Reverbrain wiki

Site Tools


backrunner:backrunner

Backrunner

Backrunner is a new swiss-knife HTTP/HTTPS proxy for Elliptics distributed storage. It supports ACL, automatic bucket selection based on disk and network speed, errors, amount of free space, header extension, local static files handling and provides simple REST API for clients.

Available HTTP URI handlers can be found here: backrunner:uri

Building/installing instructions can be found in microtutorial.

Terminology

Bucket

Bucket is an object which contains metadata about how replicas should be arranged. Bucket has a symbolic name like b123. backrunner uses bucket names in URLs for simple mnemonics, but this object has a lot inside.

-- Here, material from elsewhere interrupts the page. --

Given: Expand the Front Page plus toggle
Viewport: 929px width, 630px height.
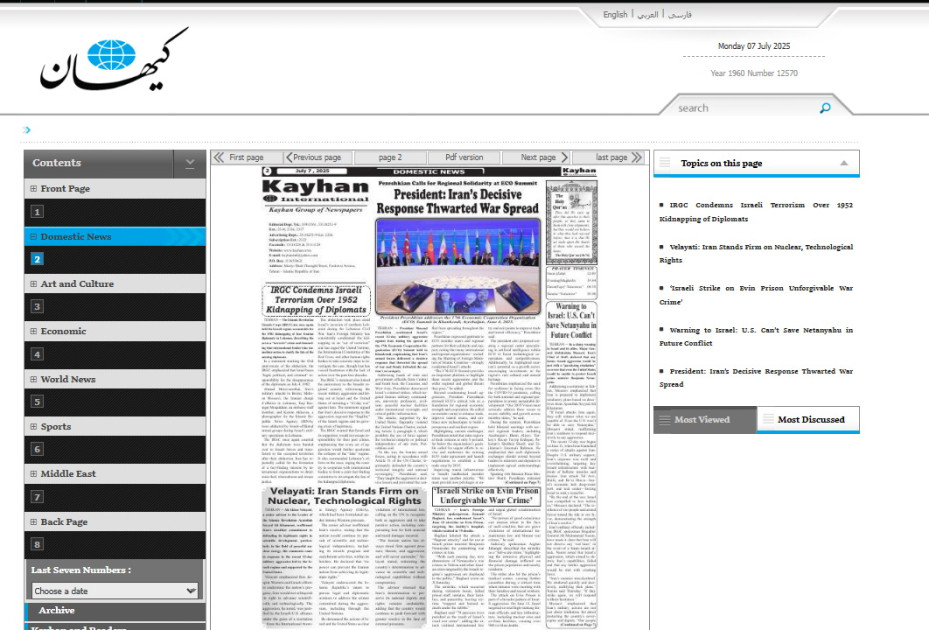Looking at the screenshot, I should [33, 188].
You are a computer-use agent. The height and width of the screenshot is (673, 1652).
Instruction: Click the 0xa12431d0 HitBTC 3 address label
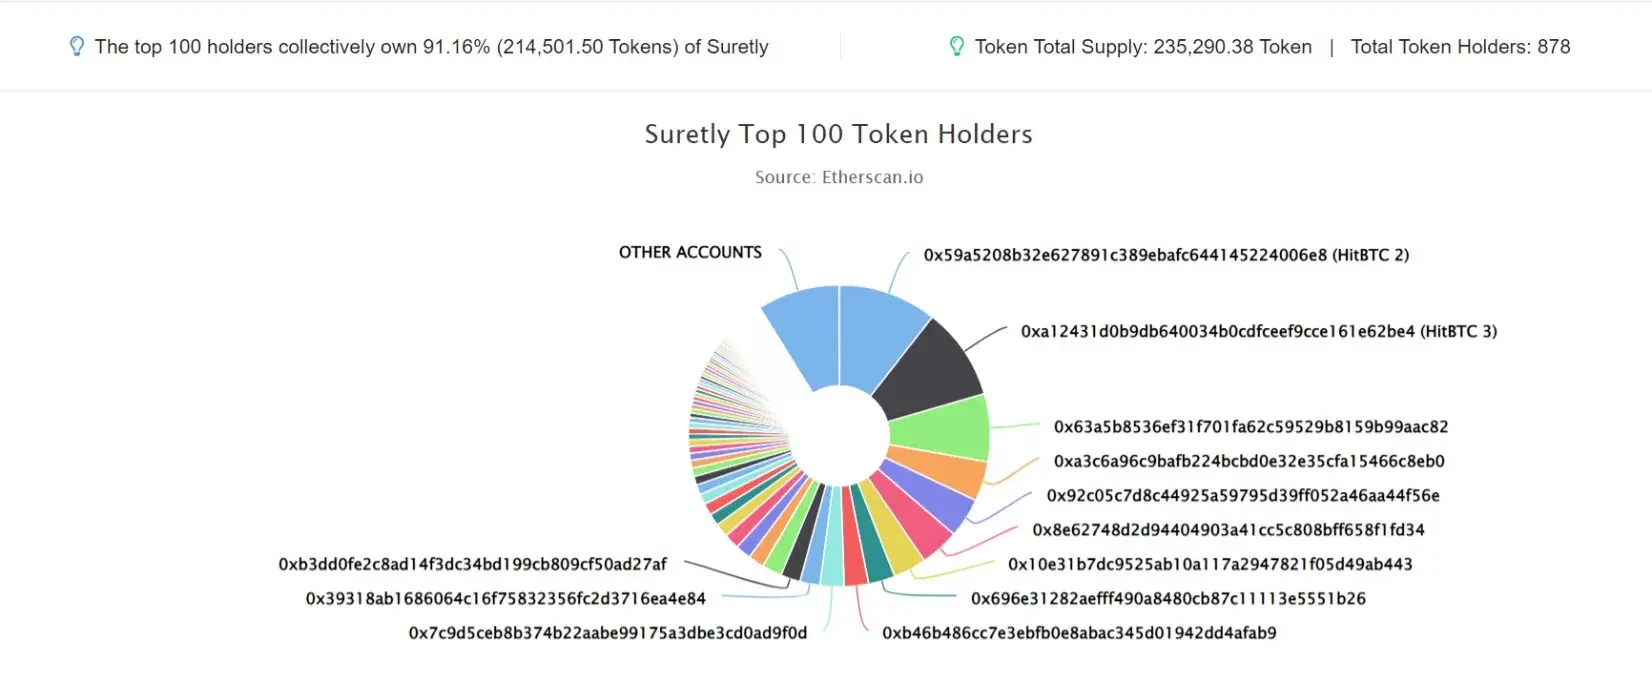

Here is a simple json used to create a bucket via bmeta tool described below

{
	"generic": {
		"acl": [
			{
				"user": "*",
				"token": "secure unused wildcard token",
				"flags": 1
			},
			{
				"user": "writer",
				"token": "secure token",
				"flags": 2
			}
		],
		"flags": 0,
		"max-size": 0,
		"max-key-num": 0
	},
	"buckets": {
		"b1": { "groups": [1,2] },
		"b2": { "groups": [3,4] },
		"b3": { "groups": [5,6] },
		"b4": { "groups": [7,8, 9] },
		"b5": { "groups": [10, 11, 12] }
	}
}

Following options are supported in bucket json file

groups a list of groups where copies of object to be written has to be placed or searched for. Basically, group is a single replica storage, having multiple groups means writing into given bucket will write multiple replicas in parallel into specified elliptics groups. You can find more about replication in elliptics here: Replication and recovery in Elliptics
acl access control list is a set of user-token-flags tuples, each of which desribes what given user is allowed to do. More on ACL is below.

ACL

Access control list is a set of user-token-flags tuples, each of which desribes what given user is allowed to do. Following tunables are supported

user username specified in Authorization header. If no header is specified, then wildcard * username is used
token secure token used to generate URL signature. If signature doesn't match, request will not be processed and 403 error is returned. Signature placed into Authorization header is generated according to the following rules: Authorization signature
flags flags specify how exactly requests for given user have to be processed, like is it allowed for given user to write data, should its token be checked and so on
ACL flags
0 reserved for read requests, flags equal to zero means given user can only read data
1 no further auth checks should be performed for given user, it is usually set for * wildcard user to specfify that reading can be done without authorization
2 given user can perform write requests (data upload and deletion), combining both flags 2+1 (setting 'flags value to 3) for some user allows him to write data without authorization
4 control tasks - unused now

ACL example above says that * wildcard user is allowed only to read data and it can be performed without authorization. User writer is also allowed to upload and delete data, but it has to provide authorization header generated using its token.

Bucket upload

When bucket control json has been created, bucket must be uploaded into elliptics storage. Backrunner will read bucket metadata from elliptics storage when new requests come from clients.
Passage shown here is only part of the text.